◆ Exercise details ◆
Please return every line below that contains the string "chart".

[Stored items]
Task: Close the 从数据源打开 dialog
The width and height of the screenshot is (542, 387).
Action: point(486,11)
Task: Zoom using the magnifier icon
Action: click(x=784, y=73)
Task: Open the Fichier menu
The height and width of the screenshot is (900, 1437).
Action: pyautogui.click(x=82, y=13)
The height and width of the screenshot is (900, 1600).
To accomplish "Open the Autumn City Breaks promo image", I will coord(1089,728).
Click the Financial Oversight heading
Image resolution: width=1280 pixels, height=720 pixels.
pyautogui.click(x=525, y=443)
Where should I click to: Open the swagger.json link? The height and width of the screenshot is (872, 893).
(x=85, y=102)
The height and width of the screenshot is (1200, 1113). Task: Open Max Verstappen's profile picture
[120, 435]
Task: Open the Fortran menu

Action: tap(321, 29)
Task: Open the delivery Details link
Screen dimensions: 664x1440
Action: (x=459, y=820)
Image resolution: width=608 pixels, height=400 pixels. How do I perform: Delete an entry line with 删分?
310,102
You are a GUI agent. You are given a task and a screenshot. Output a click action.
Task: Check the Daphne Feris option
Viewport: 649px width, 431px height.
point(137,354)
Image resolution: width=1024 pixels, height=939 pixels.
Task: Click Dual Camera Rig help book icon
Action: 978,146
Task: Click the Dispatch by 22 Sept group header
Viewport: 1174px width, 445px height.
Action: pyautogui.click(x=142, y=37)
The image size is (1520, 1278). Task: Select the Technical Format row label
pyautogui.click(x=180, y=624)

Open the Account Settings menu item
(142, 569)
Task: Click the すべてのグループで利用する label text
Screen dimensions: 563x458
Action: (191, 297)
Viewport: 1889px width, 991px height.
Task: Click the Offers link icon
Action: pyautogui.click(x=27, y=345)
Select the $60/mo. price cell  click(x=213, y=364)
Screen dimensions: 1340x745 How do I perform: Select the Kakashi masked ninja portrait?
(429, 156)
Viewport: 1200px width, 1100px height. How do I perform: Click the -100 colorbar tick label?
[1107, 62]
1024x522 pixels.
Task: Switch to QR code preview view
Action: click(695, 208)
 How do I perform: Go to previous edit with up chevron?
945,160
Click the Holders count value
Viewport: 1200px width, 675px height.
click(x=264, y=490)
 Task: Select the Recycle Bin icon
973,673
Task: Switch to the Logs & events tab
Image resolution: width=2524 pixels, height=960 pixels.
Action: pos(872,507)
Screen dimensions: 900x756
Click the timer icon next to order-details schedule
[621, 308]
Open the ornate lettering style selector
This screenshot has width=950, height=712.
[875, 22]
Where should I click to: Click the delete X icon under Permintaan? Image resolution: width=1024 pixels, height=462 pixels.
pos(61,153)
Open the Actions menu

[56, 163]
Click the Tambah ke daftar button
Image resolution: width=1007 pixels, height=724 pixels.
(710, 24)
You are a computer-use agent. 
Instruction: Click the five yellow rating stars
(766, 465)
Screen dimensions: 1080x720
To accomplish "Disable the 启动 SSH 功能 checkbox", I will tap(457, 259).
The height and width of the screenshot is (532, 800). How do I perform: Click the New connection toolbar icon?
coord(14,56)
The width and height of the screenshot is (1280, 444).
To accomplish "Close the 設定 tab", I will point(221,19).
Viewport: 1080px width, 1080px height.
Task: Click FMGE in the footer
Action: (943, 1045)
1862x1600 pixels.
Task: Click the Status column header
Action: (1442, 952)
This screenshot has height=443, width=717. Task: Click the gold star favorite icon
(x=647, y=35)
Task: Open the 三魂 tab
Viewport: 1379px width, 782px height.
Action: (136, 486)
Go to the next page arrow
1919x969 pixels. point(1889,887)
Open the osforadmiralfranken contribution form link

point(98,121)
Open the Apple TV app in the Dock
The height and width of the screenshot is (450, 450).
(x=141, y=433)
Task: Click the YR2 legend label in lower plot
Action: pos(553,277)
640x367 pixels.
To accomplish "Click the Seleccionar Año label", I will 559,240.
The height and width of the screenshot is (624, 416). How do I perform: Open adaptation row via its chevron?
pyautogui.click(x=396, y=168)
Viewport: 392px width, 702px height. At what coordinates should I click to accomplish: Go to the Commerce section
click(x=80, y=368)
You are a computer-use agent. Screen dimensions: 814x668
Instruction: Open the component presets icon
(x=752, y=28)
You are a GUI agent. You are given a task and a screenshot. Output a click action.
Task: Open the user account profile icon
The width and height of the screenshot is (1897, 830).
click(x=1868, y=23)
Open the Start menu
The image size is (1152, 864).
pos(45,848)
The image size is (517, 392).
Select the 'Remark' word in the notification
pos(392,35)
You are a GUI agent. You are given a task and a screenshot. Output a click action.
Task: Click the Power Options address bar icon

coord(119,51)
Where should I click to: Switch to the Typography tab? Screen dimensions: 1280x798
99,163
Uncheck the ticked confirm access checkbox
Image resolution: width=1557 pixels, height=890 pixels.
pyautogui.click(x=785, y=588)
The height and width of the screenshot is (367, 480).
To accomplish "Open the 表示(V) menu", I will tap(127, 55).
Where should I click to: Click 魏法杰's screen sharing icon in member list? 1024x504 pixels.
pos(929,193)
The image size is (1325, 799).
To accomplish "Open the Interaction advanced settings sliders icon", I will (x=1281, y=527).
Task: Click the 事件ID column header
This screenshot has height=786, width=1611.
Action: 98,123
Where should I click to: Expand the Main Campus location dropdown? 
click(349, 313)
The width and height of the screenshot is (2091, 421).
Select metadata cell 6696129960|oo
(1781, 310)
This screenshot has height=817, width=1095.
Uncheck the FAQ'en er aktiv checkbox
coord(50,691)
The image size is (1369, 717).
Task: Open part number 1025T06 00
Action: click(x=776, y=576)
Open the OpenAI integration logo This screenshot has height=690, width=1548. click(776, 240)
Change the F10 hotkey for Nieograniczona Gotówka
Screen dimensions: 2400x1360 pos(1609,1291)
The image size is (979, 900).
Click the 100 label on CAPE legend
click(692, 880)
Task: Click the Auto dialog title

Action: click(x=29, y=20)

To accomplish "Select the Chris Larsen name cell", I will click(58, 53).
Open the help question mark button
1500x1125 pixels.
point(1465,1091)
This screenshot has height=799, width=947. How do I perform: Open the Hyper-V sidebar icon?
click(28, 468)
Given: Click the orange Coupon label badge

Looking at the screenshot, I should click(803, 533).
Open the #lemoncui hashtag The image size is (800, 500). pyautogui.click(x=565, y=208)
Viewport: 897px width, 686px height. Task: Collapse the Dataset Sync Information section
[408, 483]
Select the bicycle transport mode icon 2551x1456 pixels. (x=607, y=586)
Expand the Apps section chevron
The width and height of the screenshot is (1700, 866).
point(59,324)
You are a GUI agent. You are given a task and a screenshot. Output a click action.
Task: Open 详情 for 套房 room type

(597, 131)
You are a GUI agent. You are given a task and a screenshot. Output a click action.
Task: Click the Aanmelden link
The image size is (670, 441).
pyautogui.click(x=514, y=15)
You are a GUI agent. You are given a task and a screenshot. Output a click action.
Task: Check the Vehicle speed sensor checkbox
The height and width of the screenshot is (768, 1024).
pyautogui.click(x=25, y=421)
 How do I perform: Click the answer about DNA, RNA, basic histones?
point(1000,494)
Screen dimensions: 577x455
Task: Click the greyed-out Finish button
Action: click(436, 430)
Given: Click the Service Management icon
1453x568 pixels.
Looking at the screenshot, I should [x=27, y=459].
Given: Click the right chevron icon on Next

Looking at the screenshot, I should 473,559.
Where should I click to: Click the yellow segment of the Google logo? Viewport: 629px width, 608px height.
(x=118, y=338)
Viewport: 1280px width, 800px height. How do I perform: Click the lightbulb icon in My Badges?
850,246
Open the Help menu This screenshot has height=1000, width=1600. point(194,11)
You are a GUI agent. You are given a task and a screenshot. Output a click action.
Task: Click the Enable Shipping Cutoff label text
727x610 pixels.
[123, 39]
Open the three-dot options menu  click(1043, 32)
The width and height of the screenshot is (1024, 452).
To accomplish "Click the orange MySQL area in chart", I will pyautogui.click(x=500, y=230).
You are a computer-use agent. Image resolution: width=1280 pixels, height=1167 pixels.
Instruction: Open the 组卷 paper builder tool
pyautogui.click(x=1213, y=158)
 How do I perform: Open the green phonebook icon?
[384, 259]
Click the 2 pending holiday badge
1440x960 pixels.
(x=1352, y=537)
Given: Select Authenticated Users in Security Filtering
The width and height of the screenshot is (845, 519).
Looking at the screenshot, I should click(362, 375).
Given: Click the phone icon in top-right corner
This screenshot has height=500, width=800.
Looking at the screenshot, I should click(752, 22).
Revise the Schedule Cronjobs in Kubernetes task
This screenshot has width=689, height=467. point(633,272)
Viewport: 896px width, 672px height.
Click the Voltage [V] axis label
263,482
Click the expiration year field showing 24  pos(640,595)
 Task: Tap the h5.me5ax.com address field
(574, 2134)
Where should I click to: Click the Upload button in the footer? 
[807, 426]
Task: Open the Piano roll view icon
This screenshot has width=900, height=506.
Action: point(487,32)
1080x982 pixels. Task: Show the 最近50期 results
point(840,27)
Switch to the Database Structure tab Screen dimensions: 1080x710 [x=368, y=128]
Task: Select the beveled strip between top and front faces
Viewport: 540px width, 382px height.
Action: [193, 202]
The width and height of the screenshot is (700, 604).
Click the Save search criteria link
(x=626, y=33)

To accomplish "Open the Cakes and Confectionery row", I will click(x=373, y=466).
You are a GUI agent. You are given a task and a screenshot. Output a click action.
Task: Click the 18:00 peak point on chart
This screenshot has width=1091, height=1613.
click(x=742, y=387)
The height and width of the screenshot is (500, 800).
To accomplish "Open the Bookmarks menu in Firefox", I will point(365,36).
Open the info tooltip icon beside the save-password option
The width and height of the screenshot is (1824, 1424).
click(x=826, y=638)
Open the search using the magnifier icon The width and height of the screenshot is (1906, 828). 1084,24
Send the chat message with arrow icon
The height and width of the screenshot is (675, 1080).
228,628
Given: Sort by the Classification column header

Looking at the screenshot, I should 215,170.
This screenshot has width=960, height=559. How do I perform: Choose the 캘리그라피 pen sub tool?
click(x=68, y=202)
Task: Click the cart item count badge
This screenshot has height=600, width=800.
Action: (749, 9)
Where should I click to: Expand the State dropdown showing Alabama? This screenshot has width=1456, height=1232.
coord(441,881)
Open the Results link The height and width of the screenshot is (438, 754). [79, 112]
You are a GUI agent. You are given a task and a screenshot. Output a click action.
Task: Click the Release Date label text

◆ Answer to this exercise ◆
To accomplish "Click the orange MySQL area in chart", I will pyautogui.click(x=500, y=230).
Task: Click the 18:00 peak point on chart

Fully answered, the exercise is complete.